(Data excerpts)
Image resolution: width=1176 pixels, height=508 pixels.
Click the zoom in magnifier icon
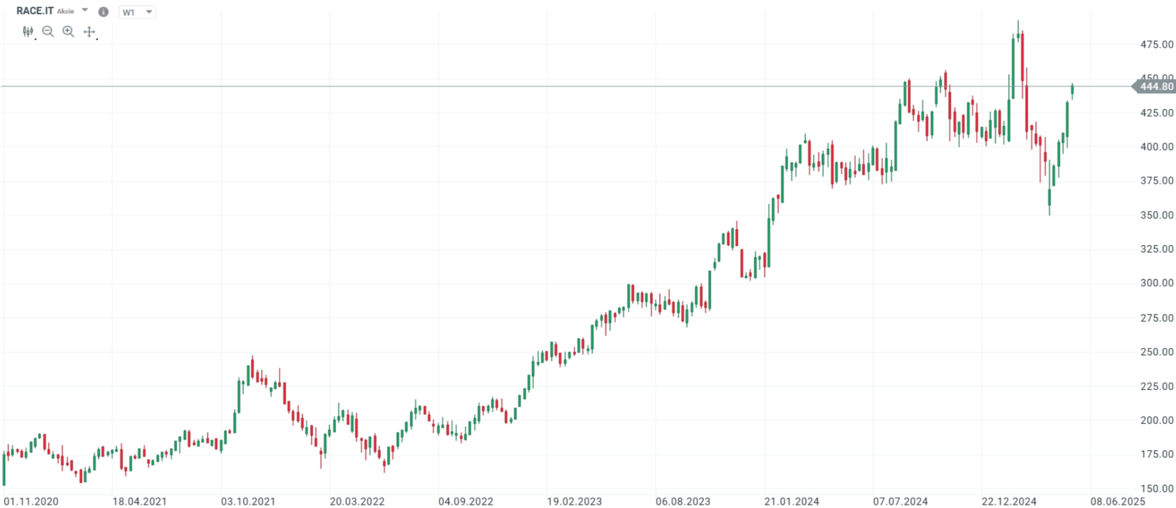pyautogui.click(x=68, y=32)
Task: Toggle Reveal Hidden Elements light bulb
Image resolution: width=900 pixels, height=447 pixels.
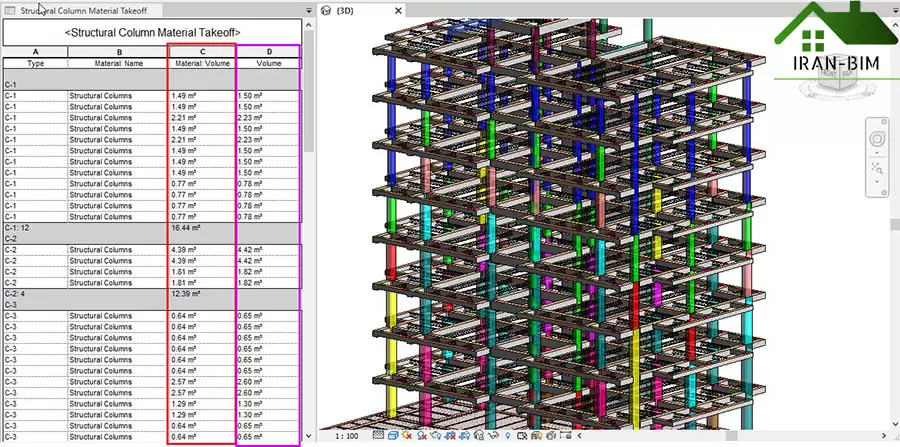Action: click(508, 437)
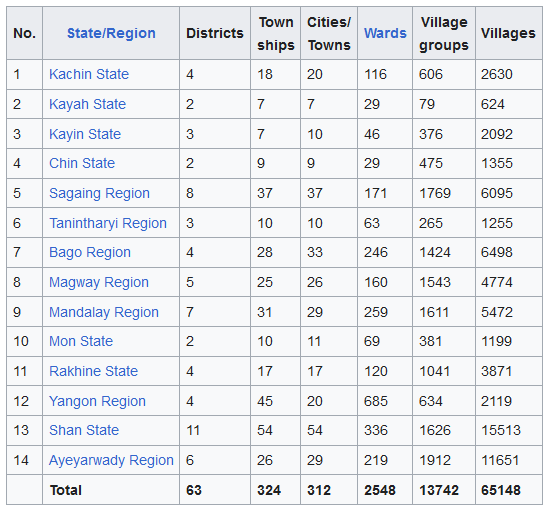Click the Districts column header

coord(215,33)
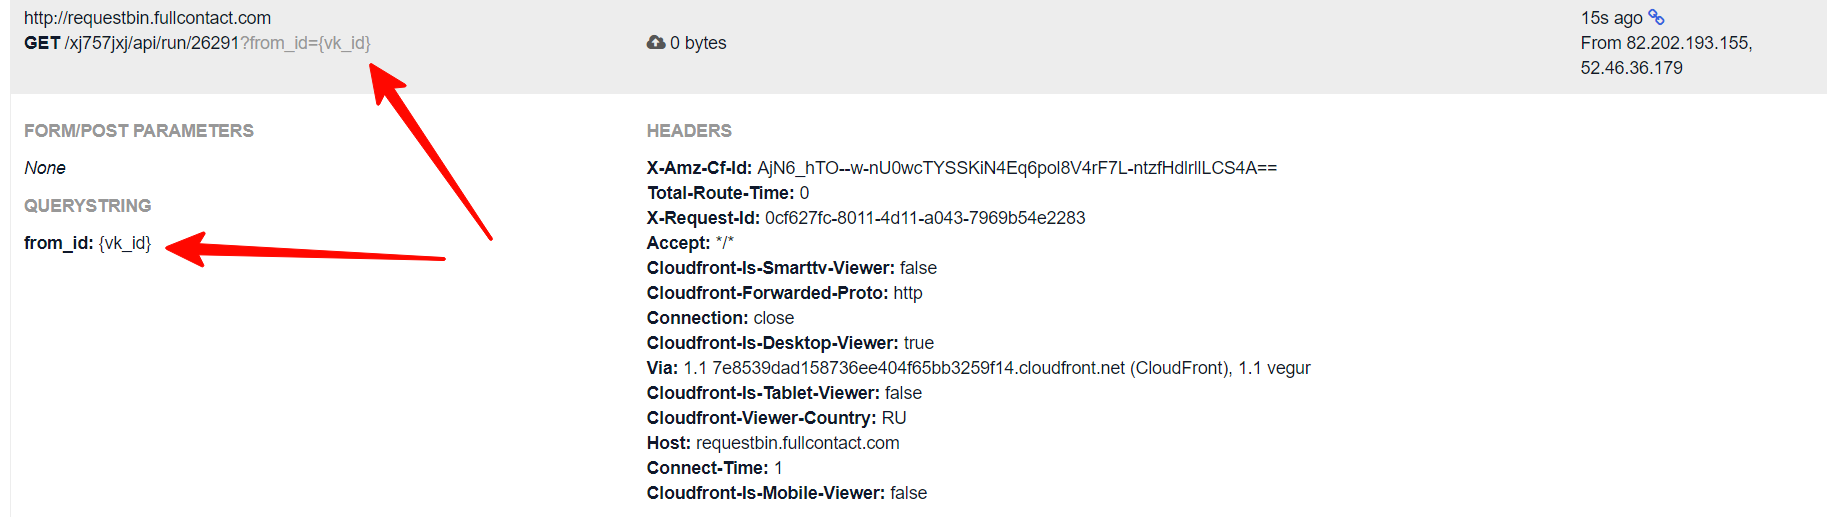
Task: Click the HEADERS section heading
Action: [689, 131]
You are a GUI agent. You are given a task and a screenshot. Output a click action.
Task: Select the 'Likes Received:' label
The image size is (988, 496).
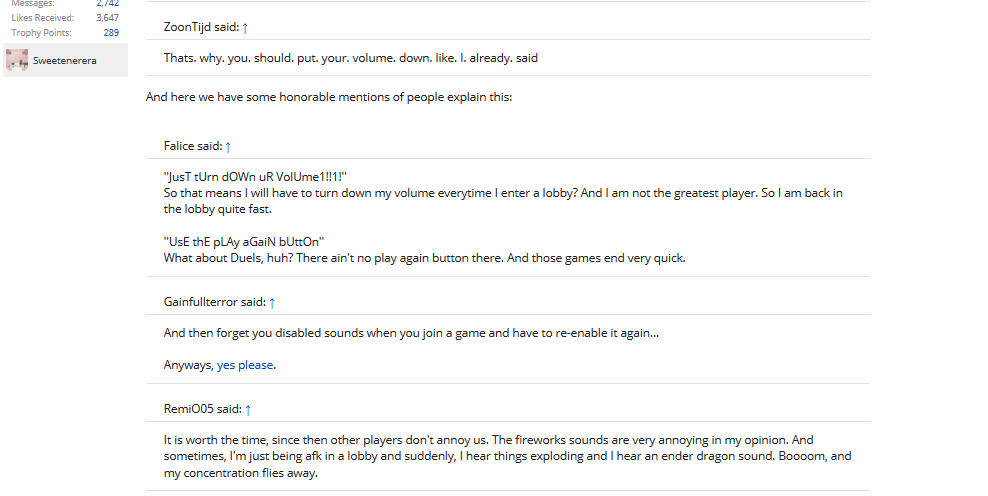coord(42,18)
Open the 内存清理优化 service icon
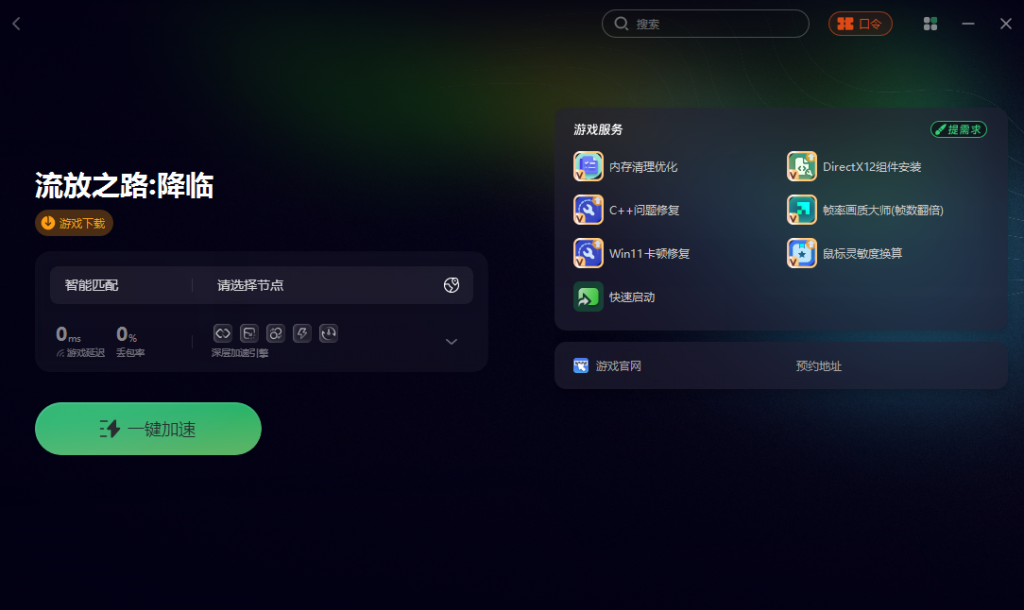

> **Your objective**: Every line from the one with "Click the zoom in magnifier icon" through the end of the records is to be reproduced exactly, and the pictures are to be left out.

> **Response**:
Click the zoom in magnifier icon
pyautogui.click(x=68, y=32)
Task: Toggle Reveal Hidden Elements light bulb
Image resolution: width=900 pixels, height=447 pixels.
Action: click(508, 437)
Click the Districts column header

coord(215,33)
Task: Click the HEADERS section heading
Action: [689, 131]
You are a GUI agent. You are given a task and a screenshot. Output a click action.
Task: Select the 'Likes Received:' label
The image size is (988, 496).
coord(42,18)
Open the 内存清理优化 service icon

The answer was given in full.